Jesper Louis Andersen <>
Thu Sep 19 11:59:00 CEST 2013


On Thu, Sep 19, 2013 at 6:44 AM, <> wrote:

> I recently wrote a blog post on software estimation and progress tracking
> for functional languages. Unfortunately, the post was not terribly
> substantive and posed more questions than it answered. Since the Erlang
> community seems to have a lot of good practical experience on various sizes
> of commercial projects, I wondered if anyone here had experience with
> estimation and progress, particularly as it differs (or perhaps doesn't)
> when using Erlang as opposed to imperative languages.


The underlying problem of software estimation is this:

"Please estimate how many years it takes to make a fusion reactor from now,
solving all power problems on the earth in one fell swoop."

The thing is, you can't. People understand this to be research and hence
they have no qualms at throwing effort at the project in the hope it brings
you closer to the ultimate goal, albeit slowly.

Software is not "construction". It turns out to be "research". Regarding it
as "construction" by imposing estimates and progress tracking is usually
futile due to this dichotomy and the fact people missed it was "research".
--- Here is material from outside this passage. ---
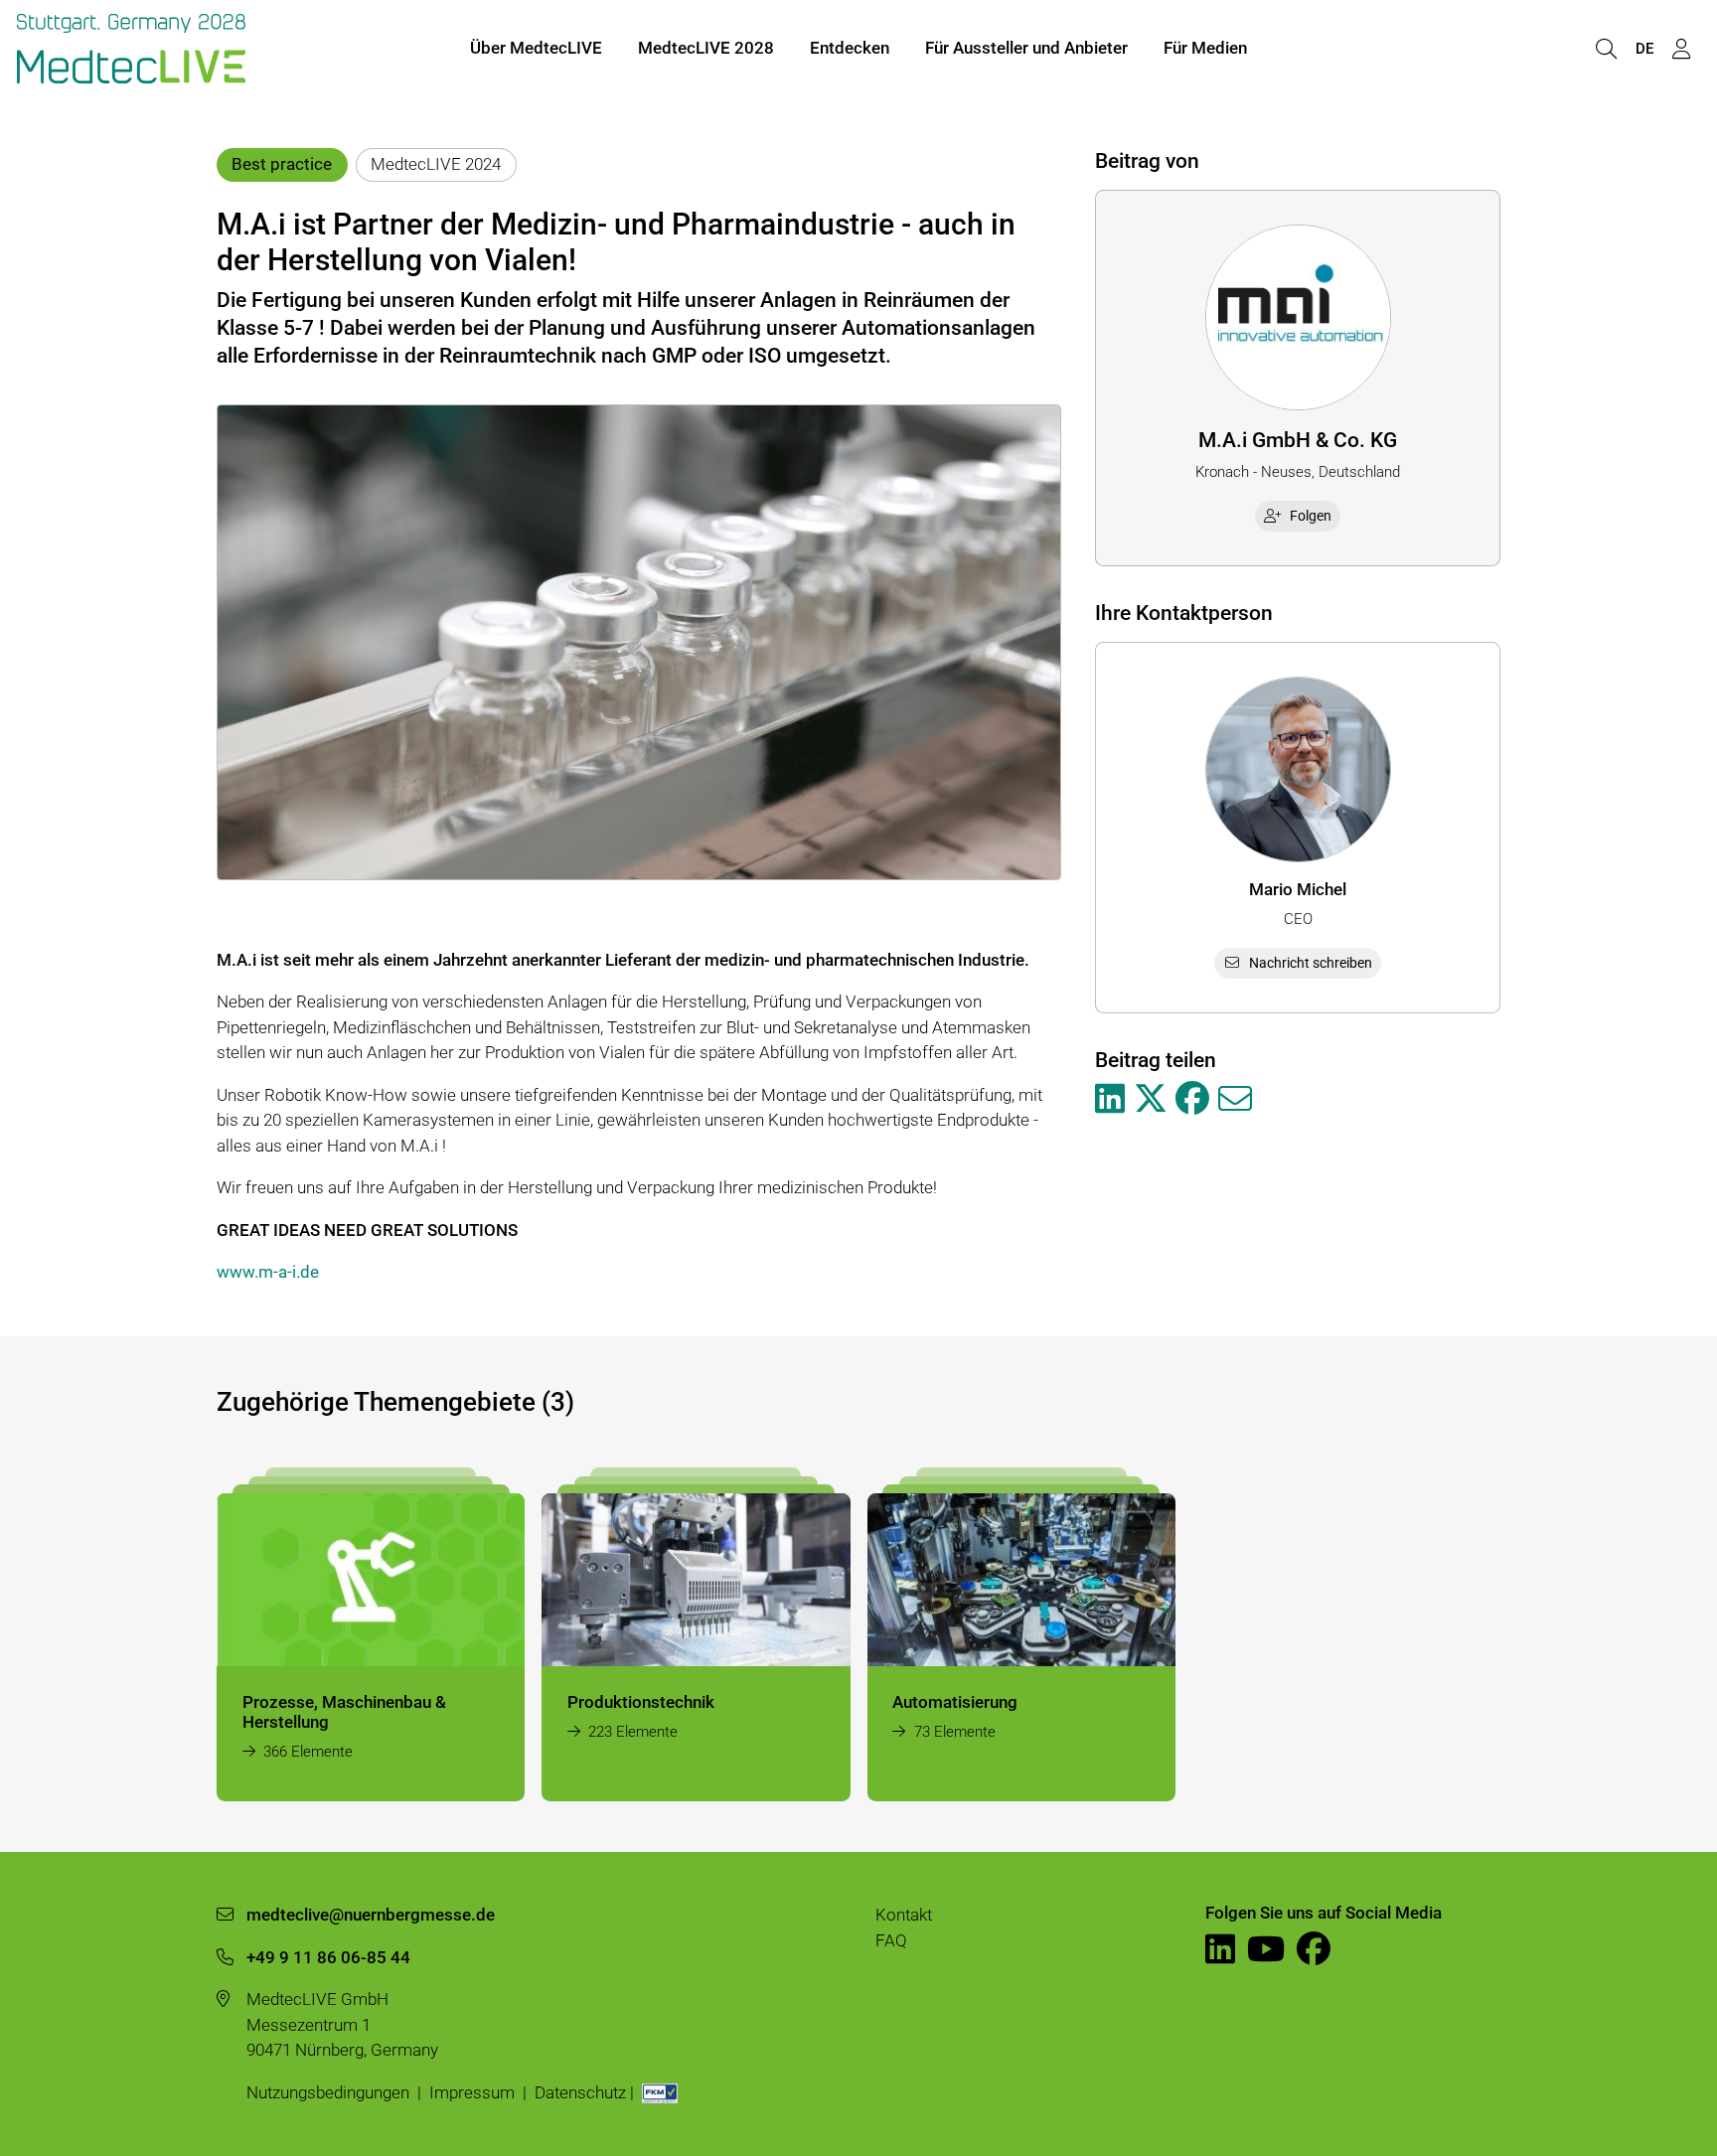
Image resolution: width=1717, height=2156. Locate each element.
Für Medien (1205, 48)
So, will the research happen faster in Erlang than in other languages? This
is hard to answer without being concrete. My loose experience is that
languages working at higher level in general provides shorter paths to
enlightenment[0]. Since functional languages are often working at a higher
level there is a considerable overlap. But don't underestimate something
like Python, Ruby or Javascript which also works at the same high level. It
is not always the case that you will be faster due to the trait of being
functional.

Compared to "traditional" languages like C or C++, the lack of proper
garbage collection is the key thing which make you research faster.
Compared to Java, it is the succinctness of Erlang. Compared to many other
systems, like Python or Ruby, it is the toolset in Erlang to describe
concurrency and the ability to utilize the machine via parallelism.
Compared to Golang, it is probably the process isolation and the ability to
run large complex systems with hundreds of applications in the same memory
space without panics[1].

Bringing it back to estimation, I fear that we will just adapt and expect
more features to delivered in shorter time, so our estimation of progress
and effort will still be off, even if we get things done faster. For some
reason, there is a bias toward "fast delivery" with no regard toward
"quality of product". This is a depressing work environment, though: every
deliverable will be too late, always. And this leads to a psychological
phobia of estimation :)

[0] Since software is research, the goal is to seek enlightenment and
understand something deeper than before.
[1] Though this is a hunch, not experience.